> [Provided text]:
For both the null and the alternate for equation 1, the mean value varies as a function of the presence of a predictor, or treatment—in this case, taking Drug X. For the null, we are saying that there is no difference in the mean value of cholesterol count in the blood for the group that took Drug X versus the one that didn’t take Drug X; taking Drug X didn’t effect cholesterol. For the alternate, we are saying there is a difference. Technically, we’re not saying which way the difference works for the alternate, but usually our alternate hypothesis is positivist; taking the drug lowers cholesterol count in the blood.

For the second null equation, consider the standard regression model:

\(y=\alpha+\beta{x}+\epsilon\)

We’re saying with second null hypothesis equation that we don’t expect a change in the outcome (the Y variable) as X changes (the amount of change represented by the β parameter). In relation to our example, under this null, for every unit increase in Drug X, there is no change in the count of cholesterol in the blood. As such, under the null the β parameter equals zero, or equivalently, the slope of the line that best fits the relationship between X and Y is flat (i.e., zero). The alternate hypothesis, similar to what we wrote in our Hypothesis 1 above, is that the β parameter does not equal zero; a change in Drug X dosage does change cholesterol. We can write the alternate hypothesis with the following equation:

\(H_1:\beta\neq0\)

The two null hypothesis equations basically say the same thing but approach the contrast differently. In each case though, there is no relationship between the outcome (the Y variable) and the predictor (the X variable). In contrast, in both alternative hypotheses, we’re saying that there is a difference; taking the drug effects cholesterol count.

Making the Comparison

What we really need though is a way to compare the null hypothesis with the alternate hypothesis in order to determine which hypothesis to reject and which to retain.


—REALLY IMPORTANT POINT—

We do not prove the null hypothesis. We also do not prove the alternate hypothesis. We do not show that the null is ‘right’ and the alternate is ‘wrong’ or vice-versa. The null and the alternates hypotheses take on no-meaning outside of the world of the comparison(s) we are making. We created the null hypothesis, not nature, so there is no objectively true null hypothesis with which to ‘prove’.

—END REALLY IMPORTANT POINT—


What we can do though is look for evidence to reject the null. We do that by establishing whether there is a statistically significant difference between the two hypotheses. This is done usually with a statistical test that generates a p-value, which is a measure of the probability that the difference you observed or a larger difference is due to chance alone. The most common p-value where we say there is a statistically significant difference between two groups or in the slope of an effect (the β parameter) is .05, which means that there is a 1 in 20 probability that the difference we observed or a larger difference is due to chance alone. A p value of .5 would be a 1 in 2 probability; a p-value of .001 would be a 1 in 1,000 probability. The lower the p-value then, the greater our confidence that the difference we observed wasn’t spurious.

> [Aim A]: Output, verbatim, the portion of the passage on null and alternate hypotheses that begins at the words "For both the" and ends after the words "count in the blood.".

Data entries:
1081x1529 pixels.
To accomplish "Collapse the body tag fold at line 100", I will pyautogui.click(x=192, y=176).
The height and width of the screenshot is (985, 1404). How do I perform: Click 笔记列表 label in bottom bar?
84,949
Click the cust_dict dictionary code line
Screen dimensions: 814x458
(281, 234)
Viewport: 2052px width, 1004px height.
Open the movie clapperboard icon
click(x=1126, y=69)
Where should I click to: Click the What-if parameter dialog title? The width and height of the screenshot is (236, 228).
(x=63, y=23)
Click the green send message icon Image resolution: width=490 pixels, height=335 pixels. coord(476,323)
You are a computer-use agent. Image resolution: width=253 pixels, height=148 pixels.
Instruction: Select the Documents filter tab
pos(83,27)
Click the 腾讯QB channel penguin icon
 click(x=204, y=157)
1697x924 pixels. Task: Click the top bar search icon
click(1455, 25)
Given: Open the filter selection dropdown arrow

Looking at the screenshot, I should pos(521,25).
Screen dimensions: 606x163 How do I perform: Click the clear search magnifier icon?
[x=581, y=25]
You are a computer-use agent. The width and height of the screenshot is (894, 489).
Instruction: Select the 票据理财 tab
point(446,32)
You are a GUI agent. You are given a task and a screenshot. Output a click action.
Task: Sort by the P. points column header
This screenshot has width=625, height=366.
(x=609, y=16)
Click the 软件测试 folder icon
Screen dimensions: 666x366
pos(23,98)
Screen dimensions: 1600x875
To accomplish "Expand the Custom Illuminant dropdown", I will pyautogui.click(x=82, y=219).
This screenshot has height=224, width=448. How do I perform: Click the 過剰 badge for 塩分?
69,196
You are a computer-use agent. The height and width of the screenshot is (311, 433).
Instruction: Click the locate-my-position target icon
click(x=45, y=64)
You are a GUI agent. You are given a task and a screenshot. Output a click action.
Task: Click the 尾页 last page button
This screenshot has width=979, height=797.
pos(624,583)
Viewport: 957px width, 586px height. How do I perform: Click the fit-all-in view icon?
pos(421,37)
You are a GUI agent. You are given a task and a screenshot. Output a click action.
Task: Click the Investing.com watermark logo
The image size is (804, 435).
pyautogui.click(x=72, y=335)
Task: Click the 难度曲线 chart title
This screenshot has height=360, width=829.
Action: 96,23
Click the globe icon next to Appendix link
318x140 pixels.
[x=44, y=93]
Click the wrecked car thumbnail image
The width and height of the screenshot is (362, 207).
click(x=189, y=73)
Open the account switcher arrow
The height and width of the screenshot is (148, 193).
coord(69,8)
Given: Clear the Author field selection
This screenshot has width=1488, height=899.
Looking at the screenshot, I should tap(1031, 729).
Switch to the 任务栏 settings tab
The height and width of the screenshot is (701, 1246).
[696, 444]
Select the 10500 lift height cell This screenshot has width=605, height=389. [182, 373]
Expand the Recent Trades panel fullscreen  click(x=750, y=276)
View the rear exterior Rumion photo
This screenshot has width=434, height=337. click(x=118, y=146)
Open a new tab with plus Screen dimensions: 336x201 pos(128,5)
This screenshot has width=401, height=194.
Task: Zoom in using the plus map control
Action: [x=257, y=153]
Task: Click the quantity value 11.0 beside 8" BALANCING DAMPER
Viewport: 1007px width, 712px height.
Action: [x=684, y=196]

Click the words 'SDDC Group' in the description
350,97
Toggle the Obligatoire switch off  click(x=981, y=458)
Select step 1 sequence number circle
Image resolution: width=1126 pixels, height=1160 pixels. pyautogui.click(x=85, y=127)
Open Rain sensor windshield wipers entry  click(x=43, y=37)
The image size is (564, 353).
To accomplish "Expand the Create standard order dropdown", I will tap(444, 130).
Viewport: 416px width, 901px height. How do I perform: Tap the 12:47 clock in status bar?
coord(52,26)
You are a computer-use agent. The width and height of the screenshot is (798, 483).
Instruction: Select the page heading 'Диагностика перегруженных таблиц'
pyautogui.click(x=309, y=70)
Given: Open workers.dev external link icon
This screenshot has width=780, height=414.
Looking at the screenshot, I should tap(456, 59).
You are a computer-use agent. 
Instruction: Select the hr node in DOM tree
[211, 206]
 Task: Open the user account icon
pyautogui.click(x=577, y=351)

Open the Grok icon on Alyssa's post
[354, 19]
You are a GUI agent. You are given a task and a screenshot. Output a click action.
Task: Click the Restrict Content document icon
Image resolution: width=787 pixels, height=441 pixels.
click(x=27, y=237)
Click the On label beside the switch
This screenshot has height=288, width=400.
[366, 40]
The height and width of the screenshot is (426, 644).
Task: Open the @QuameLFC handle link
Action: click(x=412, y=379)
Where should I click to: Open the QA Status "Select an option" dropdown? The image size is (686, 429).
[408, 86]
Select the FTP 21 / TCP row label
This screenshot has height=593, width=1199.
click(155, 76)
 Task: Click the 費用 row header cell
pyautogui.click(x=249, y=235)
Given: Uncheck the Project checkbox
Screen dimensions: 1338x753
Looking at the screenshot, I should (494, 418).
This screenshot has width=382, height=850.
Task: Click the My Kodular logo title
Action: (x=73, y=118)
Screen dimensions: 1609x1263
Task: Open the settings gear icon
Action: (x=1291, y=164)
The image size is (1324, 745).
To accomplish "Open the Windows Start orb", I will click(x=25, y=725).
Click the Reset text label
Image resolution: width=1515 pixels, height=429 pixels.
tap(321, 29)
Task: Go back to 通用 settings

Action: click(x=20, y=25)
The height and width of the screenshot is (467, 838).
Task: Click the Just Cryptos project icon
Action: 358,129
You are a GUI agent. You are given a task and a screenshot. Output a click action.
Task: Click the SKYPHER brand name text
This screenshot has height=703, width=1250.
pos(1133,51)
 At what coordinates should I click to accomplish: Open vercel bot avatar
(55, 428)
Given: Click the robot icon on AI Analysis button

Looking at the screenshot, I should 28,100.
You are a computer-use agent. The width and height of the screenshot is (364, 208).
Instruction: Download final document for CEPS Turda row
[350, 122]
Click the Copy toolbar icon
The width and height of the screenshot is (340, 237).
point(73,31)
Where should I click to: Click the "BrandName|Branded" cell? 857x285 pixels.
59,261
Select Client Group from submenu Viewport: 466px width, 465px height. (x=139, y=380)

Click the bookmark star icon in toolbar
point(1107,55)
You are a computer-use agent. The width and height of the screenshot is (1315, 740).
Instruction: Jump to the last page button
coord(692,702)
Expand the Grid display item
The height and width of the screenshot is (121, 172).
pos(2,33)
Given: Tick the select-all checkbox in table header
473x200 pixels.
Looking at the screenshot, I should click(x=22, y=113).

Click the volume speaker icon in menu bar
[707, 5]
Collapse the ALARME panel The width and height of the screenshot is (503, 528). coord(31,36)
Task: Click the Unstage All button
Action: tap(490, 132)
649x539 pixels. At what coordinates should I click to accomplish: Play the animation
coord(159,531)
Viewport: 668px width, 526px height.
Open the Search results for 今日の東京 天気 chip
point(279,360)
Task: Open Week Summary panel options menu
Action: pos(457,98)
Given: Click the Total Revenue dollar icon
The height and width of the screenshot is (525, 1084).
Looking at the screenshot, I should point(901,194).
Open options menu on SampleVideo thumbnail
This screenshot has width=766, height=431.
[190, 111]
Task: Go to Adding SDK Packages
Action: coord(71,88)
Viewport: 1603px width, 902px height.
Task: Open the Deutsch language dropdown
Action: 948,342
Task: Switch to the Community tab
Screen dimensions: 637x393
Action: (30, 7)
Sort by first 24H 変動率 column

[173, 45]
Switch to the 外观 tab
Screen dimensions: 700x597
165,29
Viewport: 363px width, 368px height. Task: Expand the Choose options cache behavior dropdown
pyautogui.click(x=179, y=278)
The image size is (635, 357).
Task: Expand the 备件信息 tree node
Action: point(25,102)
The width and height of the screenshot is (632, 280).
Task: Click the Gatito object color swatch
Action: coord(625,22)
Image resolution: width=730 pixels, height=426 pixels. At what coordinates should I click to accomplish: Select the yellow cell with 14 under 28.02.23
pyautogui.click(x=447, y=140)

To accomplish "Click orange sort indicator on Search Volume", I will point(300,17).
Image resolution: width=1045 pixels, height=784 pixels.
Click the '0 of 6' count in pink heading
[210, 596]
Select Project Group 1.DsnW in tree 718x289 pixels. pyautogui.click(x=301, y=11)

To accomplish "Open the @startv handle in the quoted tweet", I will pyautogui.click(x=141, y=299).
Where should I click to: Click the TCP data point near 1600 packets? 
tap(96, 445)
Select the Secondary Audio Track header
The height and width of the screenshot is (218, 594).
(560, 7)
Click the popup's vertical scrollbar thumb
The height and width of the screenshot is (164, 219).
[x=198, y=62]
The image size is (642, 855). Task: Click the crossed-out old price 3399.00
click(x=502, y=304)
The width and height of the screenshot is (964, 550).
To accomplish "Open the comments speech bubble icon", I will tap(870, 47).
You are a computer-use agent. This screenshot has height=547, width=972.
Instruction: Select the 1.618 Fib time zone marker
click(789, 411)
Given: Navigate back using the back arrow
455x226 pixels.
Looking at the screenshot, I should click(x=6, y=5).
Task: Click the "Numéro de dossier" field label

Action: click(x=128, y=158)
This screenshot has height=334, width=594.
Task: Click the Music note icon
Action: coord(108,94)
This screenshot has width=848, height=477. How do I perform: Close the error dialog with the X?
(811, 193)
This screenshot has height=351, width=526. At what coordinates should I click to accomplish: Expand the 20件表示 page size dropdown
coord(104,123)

> [Aim B]: Gather each line of the entries that contains the word "thumbnail".

> [Final answer A]:
For both the null and the alternate for equation 1, the mean value varies as a function of the presence of a predictor, or treatment—in this case, taking Drug X. For the null, we are saying that there is no difference in the mean value of cholesterol count in the blood for the group that took Drug X versus the one that didn’t take Drug X; taking Drug X didn’t effect cholesterol. For the alternate, we are saying there is a difference. Technically, we’re not saying which way the difference works for the alternate, but usually our alternate hypothesis is positivist; taking the drug lowers cholesterol count in the blood.

> [Final answer B]:
Click the wrecked car thumbnail image
Open options menu on SampleVideo thumbnail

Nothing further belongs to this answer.